- WORK TASK
Transcribe the whole listing without a single picture.

- DATA RECORDS

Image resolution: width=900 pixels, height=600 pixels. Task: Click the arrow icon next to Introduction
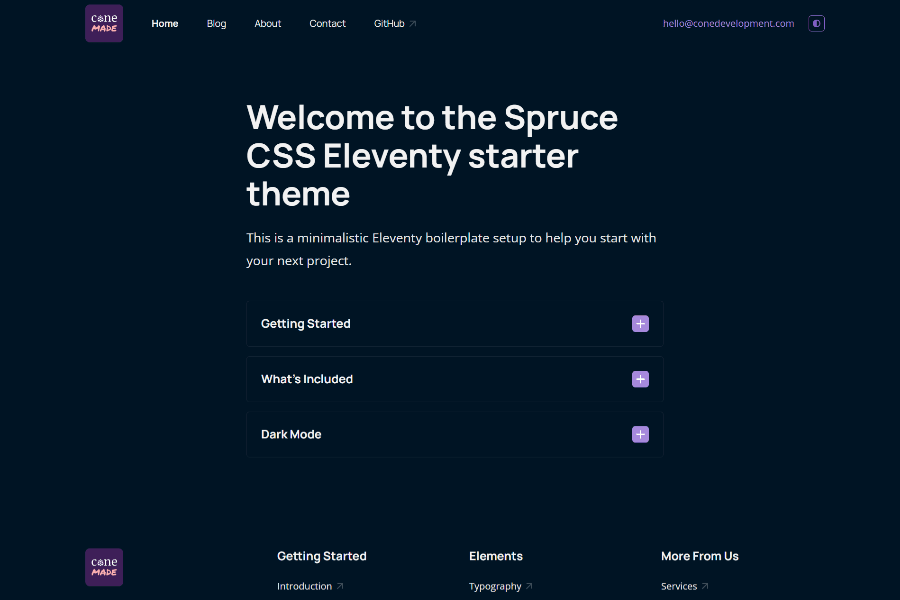[340, 586]
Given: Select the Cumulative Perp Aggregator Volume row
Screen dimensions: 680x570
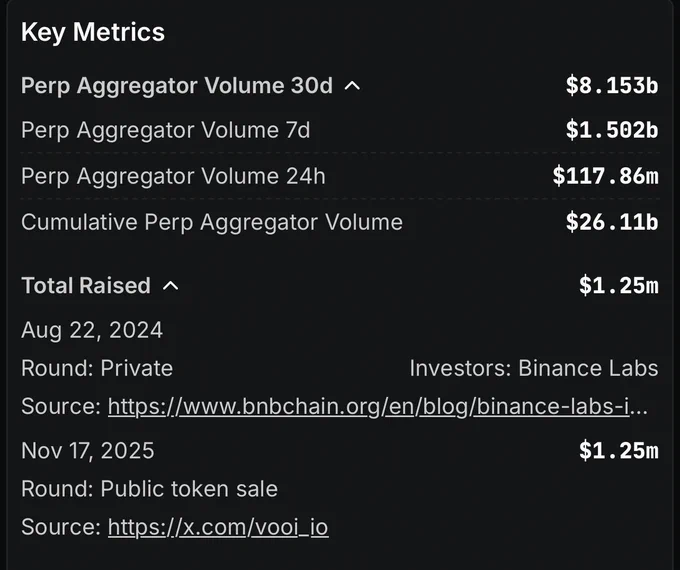Looking at the screenshot, I should click(x=340, y=222).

- RESPONSE TO THE TASK
Image resolution: width=900 pixels, height=600 pixels. Task: Click the arrow icon next to Introduction
[340, 586]
Given: Select the Cumulative Perp Aggregator Volume row
Screen dimensions: 680x570
Looking at the screenshot, I should click(x=340, y=222).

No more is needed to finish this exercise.